State Rep. Michelle Rehwinkel Vasilinda told a dramatic story in a House committee Wednesday of using a gun to prevent being raped while she was a student, saying that's one reason she favors a contentious bill allowing guns on Florida university campuses.
"My life might have had a different trajectory, a different path, had that rape been perpetrated," the Democrat from Tallahassee said as the House higher education subcommittee approved the bill.
The bill is advancing in the Legislature despite opposition from the administrations and campus police of the state's 12 public universities.
Vasilinda wouldn't say whether the incident occurred while she was at New College or the University of South Florida as an undergraduate, or the University of Florida law school. She said she doesn't want to risk identifying her attacker, whom she knew.

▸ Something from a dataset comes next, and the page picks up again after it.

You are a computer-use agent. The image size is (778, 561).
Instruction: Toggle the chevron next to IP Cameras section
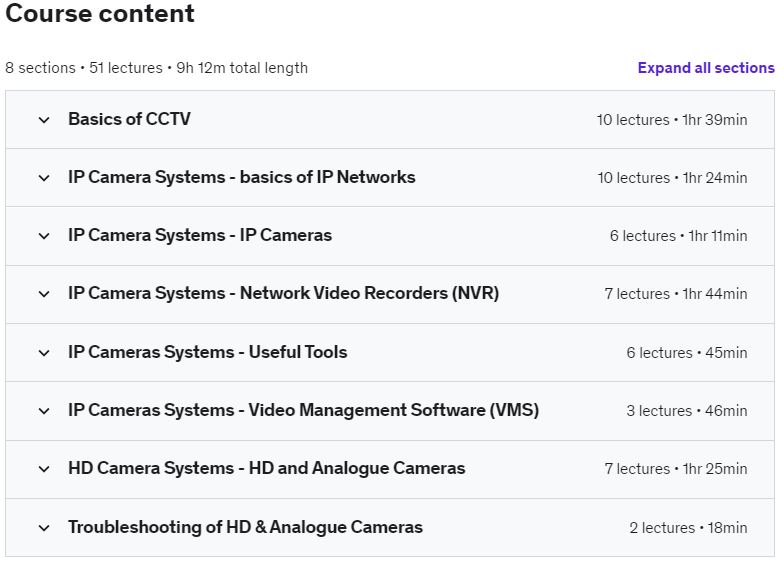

"I didn't report it for the same reason a lot of (sexual assault victims) don't," she told reporters afterward. "You want to just continue on — you don't want the trauma."
Rehwinkel Vasilinda said her father sent her to school with a handgun, which she kept in her off-campus apartment where the attack occurred. She said the attack was "very violent," but, "I was able to get to my gun."
The bill would allow concealed weapons permit holders to carry their guns on campuses. The subcommittee Wednesday voted 11-2 for the bill with two Democrats dissenting. It has been approved by two of the three committees required to bring it to a vote on the House floor, and two of the four required Senate committees.
University faculty members said in the committee hearing that the bill would make it harder to recruit students and faculty members, and campus police said it could add danger to campus incidents.